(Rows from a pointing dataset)

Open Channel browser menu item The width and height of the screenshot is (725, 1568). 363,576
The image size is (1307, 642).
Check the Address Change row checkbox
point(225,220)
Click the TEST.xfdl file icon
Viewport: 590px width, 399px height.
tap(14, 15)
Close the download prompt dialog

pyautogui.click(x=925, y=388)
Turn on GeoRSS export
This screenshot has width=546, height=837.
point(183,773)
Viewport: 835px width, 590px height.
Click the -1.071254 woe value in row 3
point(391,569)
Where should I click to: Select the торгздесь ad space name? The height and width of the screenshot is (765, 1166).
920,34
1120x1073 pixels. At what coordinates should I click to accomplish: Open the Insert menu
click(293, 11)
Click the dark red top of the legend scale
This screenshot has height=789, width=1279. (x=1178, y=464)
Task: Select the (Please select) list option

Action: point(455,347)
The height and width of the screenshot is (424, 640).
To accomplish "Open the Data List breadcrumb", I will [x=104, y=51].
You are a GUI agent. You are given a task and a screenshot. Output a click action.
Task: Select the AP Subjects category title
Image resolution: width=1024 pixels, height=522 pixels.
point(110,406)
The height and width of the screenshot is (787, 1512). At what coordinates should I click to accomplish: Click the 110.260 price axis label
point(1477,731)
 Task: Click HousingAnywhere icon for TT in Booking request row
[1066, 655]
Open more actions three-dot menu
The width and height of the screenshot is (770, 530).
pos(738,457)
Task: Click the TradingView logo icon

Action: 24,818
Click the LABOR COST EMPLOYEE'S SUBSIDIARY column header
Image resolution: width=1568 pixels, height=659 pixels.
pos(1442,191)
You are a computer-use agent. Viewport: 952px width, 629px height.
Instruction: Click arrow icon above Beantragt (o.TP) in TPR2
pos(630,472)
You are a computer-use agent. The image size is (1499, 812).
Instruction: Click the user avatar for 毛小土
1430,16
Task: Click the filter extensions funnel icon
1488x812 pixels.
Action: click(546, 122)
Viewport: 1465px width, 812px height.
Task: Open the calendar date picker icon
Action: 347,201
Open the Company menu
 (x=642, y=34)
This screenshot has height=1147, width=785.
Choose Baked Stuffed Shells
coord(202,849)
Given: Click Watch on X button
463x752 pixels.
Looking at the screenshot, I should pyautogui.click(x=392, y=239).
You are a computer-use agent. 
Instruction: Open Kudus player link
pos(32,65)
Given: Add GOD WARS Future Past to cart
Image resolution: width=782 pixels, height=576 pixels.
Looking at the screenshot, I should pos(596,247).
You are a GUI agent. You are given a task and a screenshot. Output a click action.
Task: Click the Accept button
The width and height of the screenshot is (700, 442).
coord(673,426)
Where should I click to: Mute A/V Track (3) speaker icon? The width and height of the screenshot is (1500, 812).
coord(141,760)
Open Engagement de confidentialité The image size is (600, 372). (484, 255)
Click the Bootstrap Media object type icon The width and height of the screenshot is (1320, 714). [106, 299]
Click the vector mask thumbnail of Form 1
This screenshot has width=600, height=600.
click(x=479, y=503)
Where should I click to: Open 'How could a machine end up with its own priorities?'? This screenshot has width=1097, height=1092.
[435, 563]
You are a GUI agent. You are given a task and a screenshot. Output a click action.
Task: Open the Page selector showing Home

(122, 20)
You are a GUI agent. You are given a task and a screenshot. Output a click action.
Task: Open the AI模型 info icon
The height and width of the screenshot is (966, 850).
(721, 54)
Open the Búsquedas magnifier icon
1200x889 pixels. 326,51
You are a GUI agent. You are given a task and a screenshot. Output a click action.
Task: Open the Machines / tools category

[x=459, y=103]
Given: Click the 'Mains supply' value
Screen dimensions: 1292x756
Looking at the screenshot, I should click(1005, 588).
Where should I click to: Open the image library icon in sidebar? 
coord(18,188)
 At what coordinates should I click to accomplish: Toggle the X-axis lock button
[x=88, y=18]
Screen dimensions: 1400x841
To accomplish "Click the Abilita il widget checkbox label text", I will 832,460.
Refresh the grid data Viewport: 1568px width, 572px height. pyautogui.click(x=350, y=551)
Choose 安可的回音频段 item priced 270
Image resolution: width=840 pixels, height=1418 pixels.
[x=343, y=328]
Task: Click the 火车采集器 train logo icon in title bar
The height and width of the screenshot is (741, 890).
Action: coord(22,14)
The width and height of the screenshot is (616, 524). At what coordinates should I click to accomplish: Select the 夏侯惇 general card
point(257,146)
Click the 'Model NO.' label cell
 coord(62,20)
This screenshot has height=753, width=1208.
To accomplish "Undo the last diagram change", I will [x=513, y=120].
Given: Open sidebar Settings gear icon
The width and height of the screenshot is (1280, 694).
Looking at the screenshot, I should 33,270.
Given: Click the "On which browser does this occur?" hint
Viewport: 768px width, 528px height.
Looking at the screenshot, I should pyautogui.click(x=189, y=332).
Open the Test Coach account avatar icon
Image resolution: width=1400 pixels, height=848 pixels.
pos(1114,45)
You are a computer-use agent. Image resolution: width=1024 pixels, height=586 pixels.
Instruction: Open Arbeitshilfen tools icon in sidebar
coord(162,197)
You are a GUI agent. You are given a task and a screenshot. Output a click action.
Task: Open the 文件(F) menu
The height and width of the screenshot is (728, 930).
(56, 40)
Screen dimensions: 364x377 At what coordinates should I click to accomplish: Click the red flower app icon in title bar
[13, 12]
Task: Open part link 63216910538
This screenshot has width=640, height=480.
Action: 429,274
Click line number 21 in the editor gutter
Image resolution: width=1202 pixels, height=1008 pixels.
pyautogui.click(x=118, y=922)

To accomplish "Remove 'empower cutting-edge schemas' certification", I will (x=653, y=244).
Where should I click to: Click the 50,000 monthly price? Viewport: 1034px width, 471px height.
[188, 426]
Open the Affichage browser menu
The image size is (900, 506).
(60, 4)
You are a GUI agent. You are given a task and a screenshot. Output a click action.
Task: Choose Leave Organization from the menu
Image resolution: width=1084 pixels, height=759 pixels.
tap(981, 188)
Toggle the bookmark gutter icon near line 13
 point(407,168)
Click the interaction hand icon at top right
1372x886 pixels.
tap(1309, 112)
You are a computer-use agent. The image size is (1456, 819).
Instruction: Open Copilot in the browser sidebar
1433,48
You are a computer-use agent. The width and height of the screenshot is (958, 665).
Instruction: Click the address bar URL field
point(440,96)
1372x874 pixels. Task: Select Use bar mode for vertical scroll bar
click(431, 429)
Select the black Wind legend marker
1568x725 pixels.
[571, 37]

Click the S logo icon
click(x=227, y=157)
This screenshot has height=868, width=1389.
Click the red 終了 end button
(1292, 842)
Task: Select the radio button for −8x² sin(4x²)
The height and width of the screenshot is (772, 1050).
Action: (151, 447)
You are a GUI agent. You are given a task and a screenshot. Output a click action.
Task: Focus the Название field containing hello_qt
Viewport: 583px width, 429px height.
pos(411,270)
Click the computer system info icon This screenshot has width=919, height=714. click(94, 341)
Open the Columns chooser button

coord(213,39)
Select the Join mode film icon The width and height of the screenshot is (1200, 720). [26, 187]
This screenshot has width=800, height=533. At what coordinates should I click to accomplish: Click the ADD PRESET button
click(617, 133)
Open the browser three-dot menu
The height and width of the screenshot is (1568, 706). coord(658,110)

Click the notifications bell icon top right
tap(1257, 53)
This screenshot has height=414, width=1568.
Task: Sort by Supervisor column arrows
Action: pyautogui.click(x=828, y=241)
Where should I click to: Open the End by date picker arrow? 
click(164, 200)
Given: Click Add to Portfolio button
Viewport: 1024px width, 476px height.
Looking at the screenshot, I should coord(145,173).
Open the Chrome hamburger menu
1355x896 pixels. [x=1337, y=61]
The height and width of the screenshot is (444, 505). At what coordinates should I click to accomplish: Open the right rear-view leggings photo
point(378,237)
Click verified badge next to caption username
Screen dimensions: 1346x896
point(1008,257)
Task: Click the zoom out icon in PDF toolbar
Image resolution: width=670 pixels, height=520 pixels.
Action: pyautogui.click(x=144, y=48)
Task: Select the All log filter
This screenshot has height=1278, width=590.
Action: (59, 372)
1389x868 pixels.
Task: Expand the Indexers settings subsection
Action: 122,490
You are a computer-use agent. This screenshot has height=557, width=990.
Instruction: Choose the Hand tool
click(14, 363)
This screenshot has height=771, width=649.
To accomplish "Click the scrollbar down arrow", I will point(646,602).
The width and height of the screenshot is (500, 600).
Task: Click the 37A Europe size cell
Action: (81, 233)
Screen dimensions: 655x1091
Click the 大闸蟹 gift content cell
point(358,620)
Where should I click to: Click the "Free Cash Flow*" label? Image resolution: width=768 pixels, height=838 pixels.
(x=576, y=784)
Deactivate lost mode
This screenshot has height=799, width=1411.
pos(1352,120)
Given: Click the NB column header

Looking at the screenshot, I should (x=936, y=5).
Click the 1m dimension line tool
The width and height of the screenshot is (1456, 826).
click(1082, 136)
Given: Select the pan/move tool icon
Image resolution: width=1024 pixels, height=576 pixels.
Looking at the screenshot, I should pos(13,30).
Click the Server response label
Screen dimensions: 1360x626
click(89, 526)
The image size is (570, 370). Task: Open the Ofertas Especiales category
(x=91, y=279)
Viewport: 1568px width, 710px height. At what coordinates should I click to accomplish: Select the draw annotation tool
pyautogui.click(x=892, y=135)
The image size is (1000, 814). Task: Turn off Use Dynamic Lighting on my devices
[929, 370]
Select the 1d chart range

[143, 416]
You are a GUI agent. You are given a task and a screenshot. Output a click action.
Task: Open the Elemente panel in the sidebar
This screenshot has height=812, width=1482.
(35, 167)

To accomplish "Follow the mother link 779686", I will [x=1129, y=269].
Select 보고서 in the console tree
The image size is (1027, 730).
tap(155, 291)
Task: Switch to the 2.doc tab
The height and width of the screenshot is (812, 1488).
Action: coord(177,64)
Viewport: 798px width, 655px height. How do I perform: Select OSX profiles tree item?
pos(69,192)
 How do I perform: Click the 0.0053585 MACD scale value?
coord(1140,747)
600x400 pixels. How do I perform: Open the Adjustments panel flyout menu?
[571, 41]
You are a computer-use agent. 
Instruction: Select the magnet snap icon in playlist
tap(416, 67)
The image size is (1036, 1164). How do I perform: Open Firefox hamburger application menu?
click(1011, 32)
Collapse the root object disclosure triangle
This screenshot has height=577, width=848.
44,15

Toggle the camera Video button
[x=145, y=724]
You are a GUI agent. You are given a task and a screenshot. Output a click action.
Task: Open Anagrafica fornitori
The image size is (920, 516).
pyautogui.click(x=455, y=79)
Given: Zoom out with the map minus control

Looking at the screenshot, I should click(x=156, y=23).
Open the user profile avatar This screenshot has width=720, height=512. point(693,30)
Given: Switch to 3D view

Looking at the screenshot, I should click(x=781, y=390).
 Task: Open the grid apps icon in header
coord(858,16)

= TASK DIRECTIONS =
Could you update the rows between the line holding "Click line number 21 in the editor gutter" and the line holding "Action: (151, 447)", inclusive, by changing "Instruction" to "Command" and leaving everything else the same? Return only those rows.

= WORKED ANSWER =
Click line number 21 in the editor gutter
Image resolution: width=1202 pixels, height=1008 pixels.
pyautogui.click(x=118, y=922)

To accomplish "Remove 'empower cutting-edge schemas' certification", I will (x=653, y=244).
Where should I click to: Click the 50,000 monthly price? Viewport: 1034px width, 471px height.
[188, 426]
Open the Affichage browser menu
The image size is (900, 506).
(60, 4)
You are a GUI agent. You are given a task and a screenshot. Output a click action.
Task: Choose Leave Organization from the menu
Image resolution: width=1084 pixels, height=759 pixels.
tap(981, 188)
Toggle the bookmark gutter icon near line 13
 point(407,168)
Click the interaction hand icon at top right
1372x886 pixels.
tap(1309, 112)
You are a computer-use agent. The image size is (1456, 819).
Command: Open Copilot in the browser sidebar
1433,48
You are a computer-use agent. The width and height of the screenshot is (958, 665).
Command: Click the address bar URL field
point(440,96)
1372x874 pixels. Task: Select Use bar mode for vertical scroll bar
click(431, 429)
Select the black Wind legend marker
1568x725 pixels.
[571, 37]

Click the S logo icon
click(x=227, y=157)
This screenshot has height=868, width=1389.
Click the red 終了 end button
(1292, 842)
Task: Select the radio button for −8x² sin(4x²)
The height and width of the screenshot is (772, 1050).
Action: (151, 447)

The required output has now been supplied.